Z Algorithm

Problem Motivation

  • Given a pattern string and a main string, find all the occurences of pattern in main string in O(n).
  • In the basic approach, it is basically a O(n^2) approach available, but the question demands a O(n) complexity algorithm.

Algorithm (in basic words)

  • Given a string S of length n, the Z Algorithm produces an array Z where Z[i] is the length of the longest substring starting from S[i] which is also a prefix of S, i.e. the maximum k such that S[j] = S[i + j] for all 0 ≤ j < k. Note that Z[i] = 0 means that S[0] ≠ S[i]. For easier terminology, we will refer to substrings which are also a prefix as prefix-substrings.

Algorithm Description

  • While traversing the string we maintain two variables L and R such that S[L…R] is a prefix substring.
  • Initially, we run brutly for finding Z[1], by comparing and traversing S[0..] with S[1…].Thus, it will give the starting L and R.
  • Now, let’s say that for i , we have all values till Z[i-1] and L and R currently, in order to calculate Z[i] from L to R , two cases will arise
    • If i>R, it means that no prefix substring is there, thus brutly finding the answer for Z[i] and we will update L to R in this case like comparing S[i…] to S[0…].
    • Otherwise, i<R , then lets say k=i-l, thus Z[i] = min(Z[k], R-i+1) because S[i..] matches with S[k…] for atleast R-i+1 elements , Now consider:
      • If Z[k] < R-i+1 , there is no longer substring from i or Z[k] would be greater, thus in this case Z[i]=Z[k].
      • If Z[k] >= R-i+1 thus may be more characters than R-i+1 can be matched, that we have to find, thus in this case again find Z[i] by brute forcing and update L and R again.

Time Complexity

  • The run time complexity is clearly O(n), because we never compare the characters less than R , thus R can reach n atmost in n steps incrementing 1 each time, thus complexity is O(n).

Problem Solution

  • One application of the Z Algorithm is for the standard string matching problem of finding matches for a pattern T of length m in a string S of length n.
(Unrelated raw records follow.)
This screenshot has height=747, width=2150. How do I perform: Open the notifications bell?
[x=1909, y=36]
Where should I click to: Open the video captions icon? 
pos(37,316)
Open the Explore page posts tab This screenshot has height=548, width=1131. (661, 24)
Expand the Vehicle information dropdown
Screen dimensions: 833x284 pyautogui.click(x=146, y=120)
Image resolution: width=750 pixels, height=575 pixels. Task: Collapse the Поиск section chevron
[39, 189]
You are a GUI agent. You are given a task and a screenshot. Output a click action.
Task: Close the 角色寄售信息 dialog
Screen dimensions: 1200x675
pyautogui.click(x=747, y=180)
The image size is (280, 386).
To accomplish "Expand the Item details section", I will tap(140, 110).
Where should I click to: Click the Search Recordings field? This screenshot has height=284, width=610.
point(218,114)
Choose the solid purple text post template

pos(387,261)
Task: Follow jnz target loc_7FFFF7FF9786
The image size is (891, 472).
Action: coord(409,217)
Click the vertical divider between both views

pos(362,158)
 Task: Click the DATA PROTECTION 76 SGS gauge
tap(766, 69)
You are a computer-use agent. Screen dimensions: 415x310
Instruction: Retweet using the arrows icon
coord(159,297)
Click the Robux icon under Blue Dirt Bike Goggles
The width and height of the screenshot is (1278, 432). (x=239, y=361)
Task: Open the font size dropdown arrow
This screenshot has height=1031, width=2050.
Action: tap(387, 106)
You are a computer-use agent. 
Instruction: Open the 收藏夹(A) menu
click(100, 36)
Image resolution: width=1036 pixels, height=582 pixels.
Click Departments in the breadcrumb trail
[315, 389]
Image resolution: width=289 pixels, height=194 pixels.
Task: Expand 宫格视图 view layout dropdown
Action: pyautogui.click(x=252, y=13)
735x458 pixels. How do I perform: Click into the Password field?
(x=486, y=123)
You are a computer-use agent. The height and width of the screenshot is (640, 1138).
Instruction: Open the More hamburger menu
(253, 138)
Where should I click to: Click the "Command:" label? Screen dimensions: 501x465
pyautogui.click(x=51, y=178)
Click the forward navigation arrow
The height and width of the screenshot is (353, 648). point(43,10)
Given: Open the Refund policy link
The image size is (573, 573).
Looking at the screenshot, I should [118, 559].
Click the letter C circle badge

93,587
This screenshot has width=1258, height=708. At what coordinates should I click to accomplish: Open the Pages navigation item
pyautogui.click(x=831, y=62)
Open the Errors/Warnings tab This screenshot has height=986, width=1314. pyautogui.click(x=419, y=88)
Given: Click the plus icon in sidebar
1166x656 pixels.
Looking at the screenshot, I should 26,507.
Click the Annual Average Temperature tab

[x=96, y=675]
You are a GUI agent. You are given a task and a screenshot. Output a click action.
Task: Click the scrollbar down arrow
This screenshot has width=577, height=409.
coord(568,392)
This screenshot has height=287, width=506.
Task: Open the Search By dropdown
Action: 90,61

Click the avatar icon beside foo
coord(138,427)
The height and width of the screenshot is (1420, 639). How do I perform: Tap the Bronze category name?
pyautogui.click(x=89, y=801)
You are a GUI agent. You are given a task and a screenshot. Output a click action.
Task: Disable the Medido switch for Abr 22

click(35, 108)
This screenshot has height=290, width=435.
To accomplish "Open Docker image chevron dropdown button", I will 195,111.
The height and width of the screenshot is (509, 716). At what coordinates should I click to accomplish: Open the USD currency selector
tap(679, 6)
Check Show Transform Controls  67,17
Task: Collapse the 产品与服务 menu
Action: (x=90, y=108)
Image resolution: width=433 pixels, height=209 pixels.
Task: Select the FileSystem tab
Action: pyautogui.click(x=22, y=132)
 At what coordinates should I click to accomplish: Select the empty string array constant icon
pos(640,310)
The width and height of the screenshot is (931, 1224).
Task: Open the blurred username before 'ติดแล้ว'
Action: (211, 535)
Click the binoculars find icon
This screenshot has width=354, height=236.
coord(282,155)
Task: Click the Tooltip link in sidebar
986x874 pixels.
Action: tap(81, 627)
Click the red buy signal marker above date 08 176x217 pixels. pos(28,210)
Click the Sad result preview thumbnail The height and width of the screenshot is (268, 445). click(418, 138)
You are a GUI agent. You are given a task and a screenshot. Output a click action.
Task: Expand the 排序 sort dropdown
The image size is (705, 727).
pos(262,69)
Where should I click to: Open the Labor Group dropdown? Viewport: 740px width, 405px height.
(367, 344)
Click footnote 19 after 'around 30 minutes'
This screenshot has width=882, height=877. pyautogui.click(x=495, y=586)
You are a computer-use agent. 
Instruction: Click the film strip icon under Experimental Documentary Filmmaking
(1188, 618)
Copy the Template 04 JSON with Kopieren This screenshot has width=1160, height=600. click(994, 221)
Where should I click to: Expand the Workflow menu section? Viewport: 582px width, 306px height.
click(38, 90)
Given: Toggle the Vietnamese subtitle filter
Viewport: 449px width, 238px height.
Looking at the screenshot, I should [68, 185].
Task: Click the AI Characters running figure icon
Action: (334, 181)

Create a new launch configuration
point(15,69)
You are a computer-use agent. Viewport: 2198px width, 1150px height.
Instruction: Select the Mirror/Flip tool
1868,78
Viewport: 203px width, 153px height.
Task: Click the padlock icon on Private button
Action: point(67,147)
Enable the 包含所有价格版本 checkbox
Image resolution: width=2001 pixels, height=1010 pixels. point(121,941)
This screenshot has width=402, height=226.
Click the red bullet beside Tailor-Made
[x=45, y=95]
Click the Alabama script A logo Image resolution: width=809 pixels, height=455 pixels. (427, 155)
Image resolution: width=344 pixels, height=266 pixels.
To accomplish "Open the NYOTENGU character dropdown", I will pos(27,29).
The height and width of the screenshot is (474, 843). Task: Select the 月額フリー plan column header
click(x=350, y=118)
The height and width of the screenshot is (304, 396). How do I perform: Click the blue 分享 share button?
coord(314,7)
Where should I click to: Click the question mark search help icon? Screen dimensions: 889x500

We can do this in O(n + m) time by using the Z Algorithm on the string T Φ S (that is, concatenating T, Φ, and S) where Φ is a character that matches nothing. The indices i with Z[i] = m correspond to matches of T in S.
	vector zfunction(int n,string s)
       { 
         vector z(n);
         z[0]=0;
         int l=0,r=0;
         for(int i=1;i<n;i++)
         {
            if(i>r)
            {
                l=r=i;
                while(r < n && s[r-l] == s[r]) r++;
                z[i]=r-l;
                r--;
            }
            else
            {
                k=i-l;
                if(z[k] < r-i+1)
                  z[i]=z[k];
                else
                {
                   l=i;
                   while(r < n&&s[r-l]==s[r])r++;
                   z[i]=r-l;
                   r--;
                }
            }
         }
         return z;
     }